> **Problem**
Find every line in the data below that contains the string "Open", and copy each of those lines. Only matches with the same capitalization count.

--*--

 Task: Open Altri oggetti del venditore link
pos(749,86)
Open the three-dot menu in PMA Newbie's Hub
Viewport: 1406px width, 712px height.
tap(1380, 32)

--*--

> **Result of the task**
 Task: Open Altri oggetti del venditore link
Open the three-dot menu in PMA Newbie's Hub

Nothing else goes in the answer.